[Entries locating words and interface items]

[start]

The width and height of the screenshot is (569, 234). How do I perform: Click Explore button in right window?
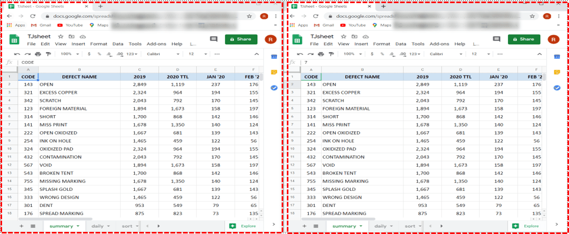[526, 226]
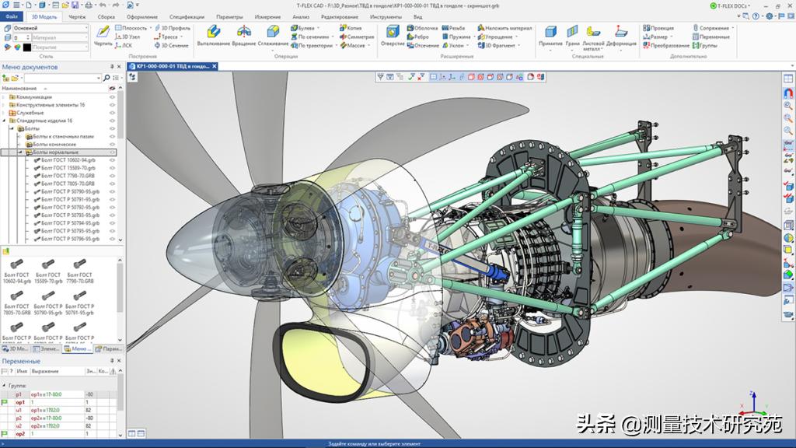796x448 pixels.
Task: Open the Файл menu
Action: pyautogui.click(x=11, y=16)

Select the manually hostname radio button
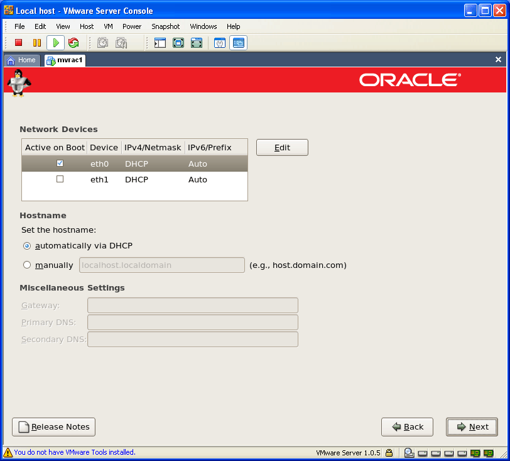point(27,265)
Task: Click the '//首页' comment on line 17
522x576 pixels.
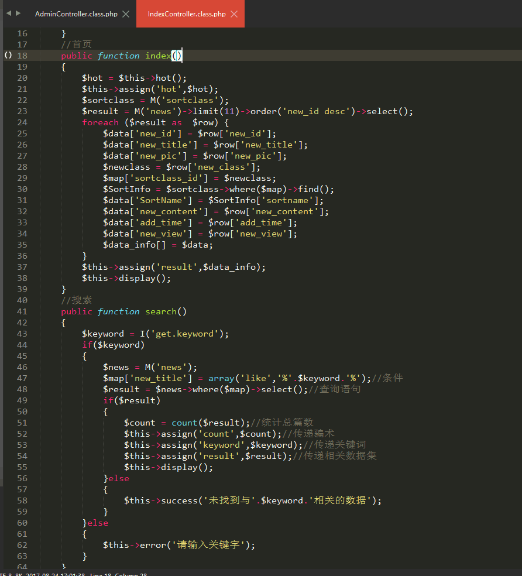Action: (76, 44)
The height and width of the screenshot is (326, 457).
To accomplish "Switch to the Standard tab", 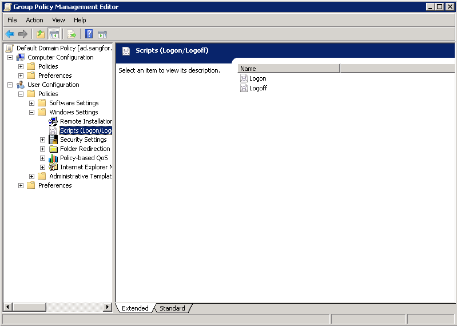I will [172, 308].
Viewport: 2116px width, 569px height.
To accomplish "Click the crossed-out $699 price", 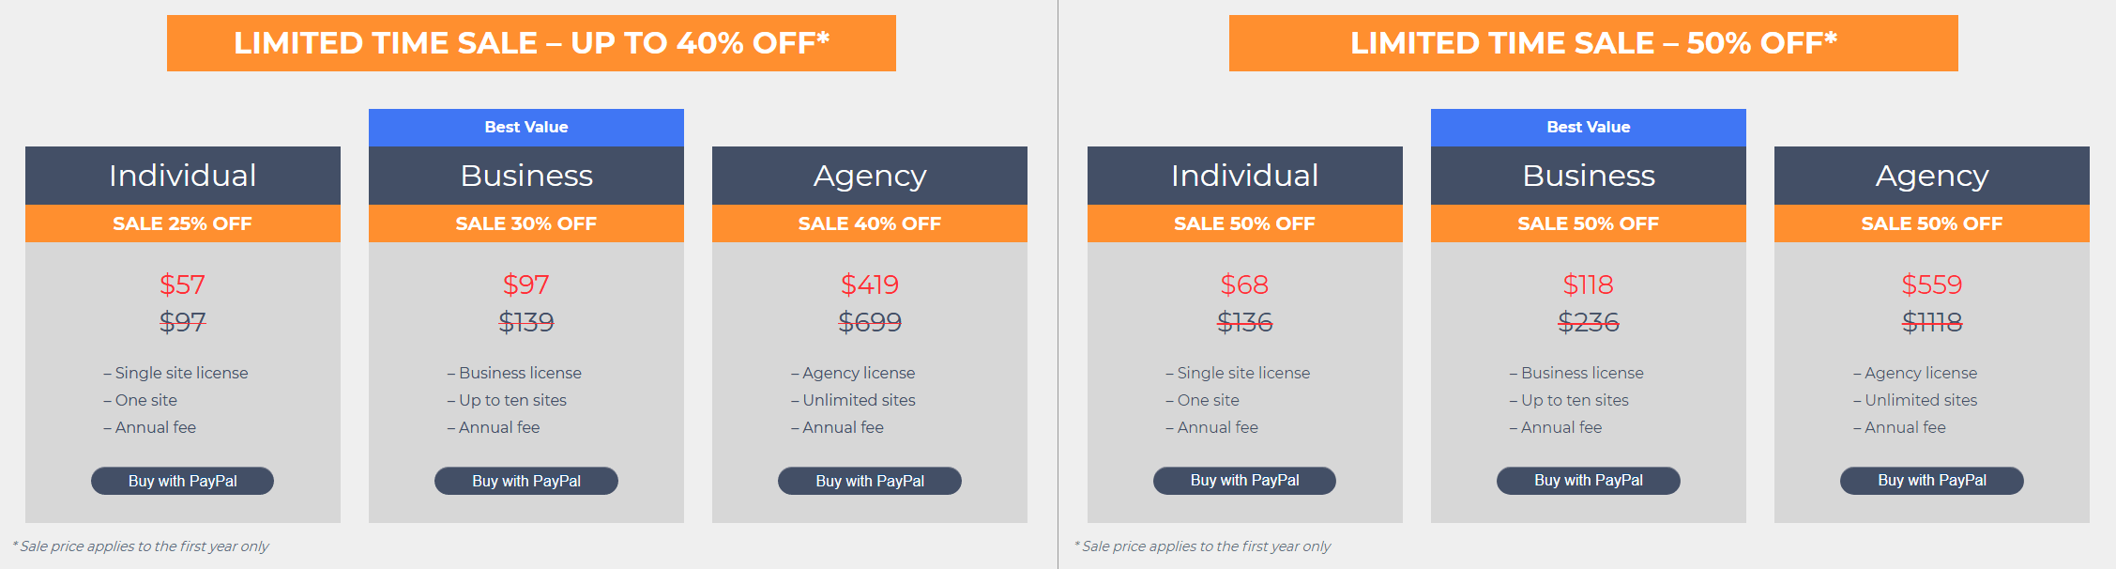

[end]

__Given problem__
Reproduce the entries above verbatim, starting at the first entry and ending at the line that contains "Action: (76, 44)". Omit the pictures from your output.

__Expected output__
The width and height of the screenshot is (569, 234). How do I perform: Click Explore button in right window?
[526, 226]
796x448 pixels.
Task: Open the Файл menu
Action: pyautogui.click(x=11, y=16)

Select the manually hostname radio button
point(27,265)
Task: Click the '//首页' comment on line 17
522x576 pixels.
Action: (76, 44)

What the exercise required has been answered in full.